- [WORK INSTRUCTIONS]: Copy out every line of the listing below as it appears, leaving out the pictures.
— start SUPPLIED INFORMATION —
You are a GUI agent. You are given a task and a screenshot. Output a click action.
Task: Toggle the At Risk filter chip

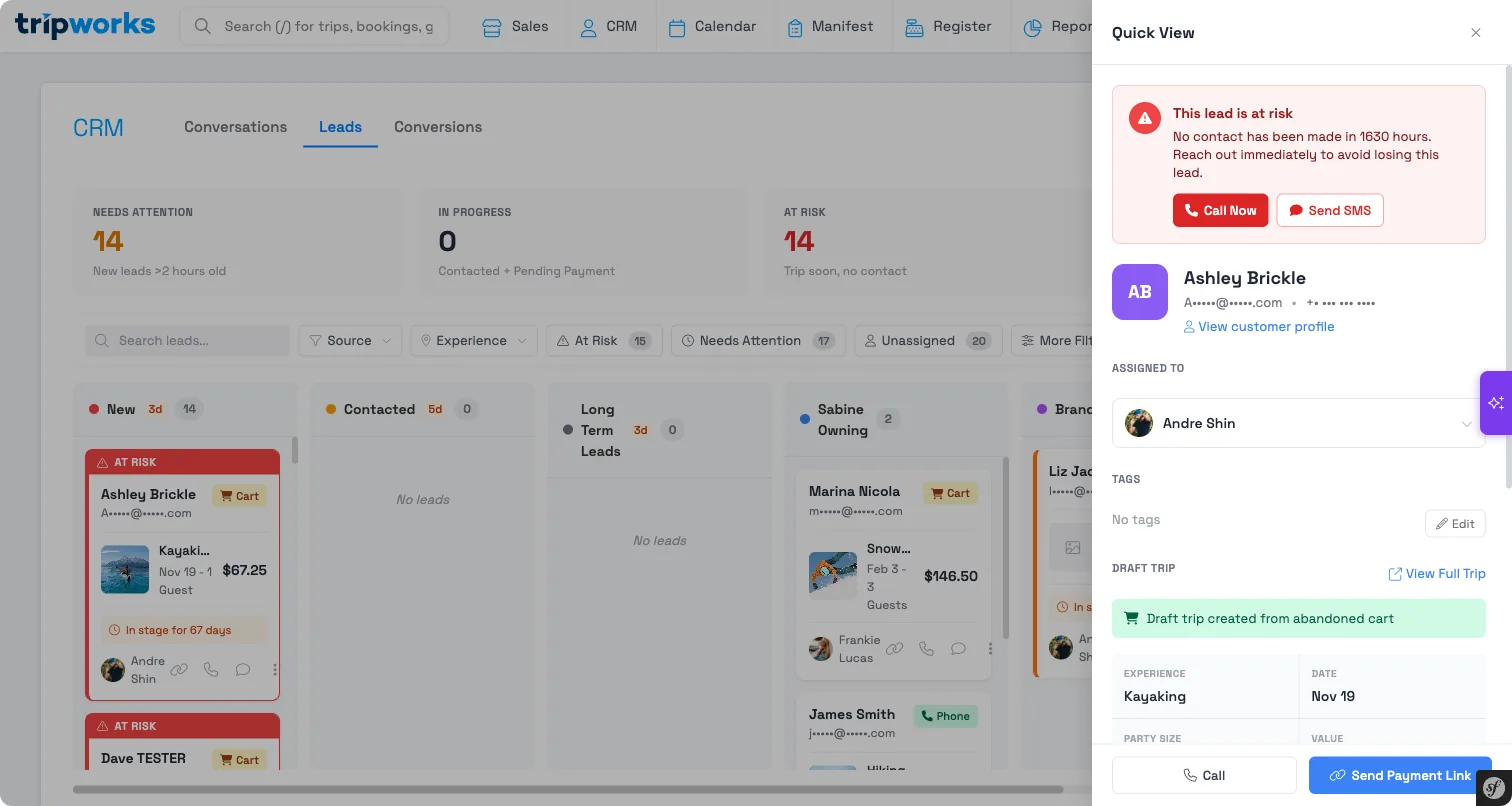pyautogui.click(x=604, y=341)
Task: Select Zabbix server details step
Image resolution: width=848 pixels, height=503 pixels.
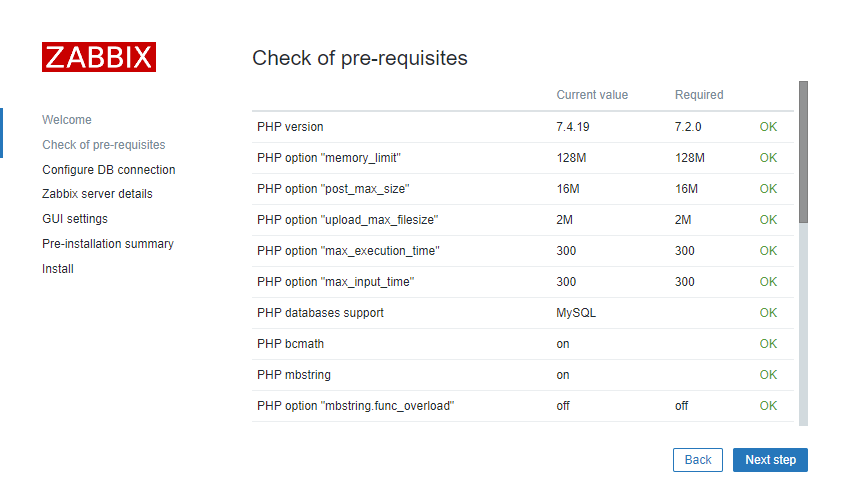Action: (x=97, y=194)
— end SUPPLIED INFORMATION —
- [OUTPUT OF THE EXERCISE]:
You are a GUI agent. You are given a task and a screenshot. Output a click action.
Task: Toggle the At Risk filter chip

pyautogui.click(x=604, y=341)
Task: Select Zabbix server details step
Image resolution: width=848 pixels, height=503 pixels.
Action: (x=97, y=194)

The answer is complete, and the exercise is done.